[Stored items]
*** Block opens ***
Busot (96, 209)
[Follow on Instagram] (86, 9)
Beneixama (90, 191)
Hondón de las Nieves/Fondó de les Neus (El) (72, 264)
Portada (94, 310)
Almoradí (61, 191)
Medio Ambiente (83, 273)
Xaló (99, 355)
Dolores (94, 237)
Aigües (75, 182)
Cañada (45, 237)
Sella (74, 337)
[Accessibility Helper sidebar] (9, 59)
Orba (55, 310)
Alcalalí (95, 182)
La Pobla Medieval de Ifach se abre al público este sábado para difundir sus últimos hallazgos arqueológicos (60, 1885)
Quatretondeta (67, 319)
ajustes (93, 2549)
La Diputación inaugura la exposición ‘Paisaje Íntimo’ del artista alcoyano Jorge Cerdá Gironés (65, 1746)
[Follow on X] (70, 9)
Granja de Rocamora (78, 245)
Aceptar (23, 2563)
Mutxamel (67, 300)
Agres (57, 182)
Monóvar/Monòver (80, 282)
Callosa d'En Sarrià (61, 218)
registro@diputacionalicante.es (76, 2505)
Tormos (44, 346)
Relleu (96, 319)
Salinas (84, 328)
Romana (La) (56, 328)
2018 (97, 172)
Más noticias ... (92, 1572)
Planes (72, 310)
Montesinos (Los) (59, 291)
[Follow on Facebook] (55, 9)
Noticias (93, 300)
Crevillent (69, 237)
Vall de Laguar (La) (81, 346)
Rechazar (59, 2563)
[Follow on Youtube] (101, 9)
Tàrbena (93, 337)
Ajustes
*** Block closes ***
_Problem to solve_
In your answer, include only the lines above starting at the line that holds "Portada (94, 310)" and ending at the line that holds "Alcalalí (95, 182)", copied exactly.

_Finished exercise_
Portada (94, 310)
Almoradí (61, 191)
Medio Ambiente (83, 273)
Xaló (99, 355)
Dolores (94, 237)
Aigües (75, 182)
Cañada (45, 237)
Sella (74, 337)
[Accessibility Helper sidebar] (9, 59)
Orba (55, 310)
Alcalalí (95, 182)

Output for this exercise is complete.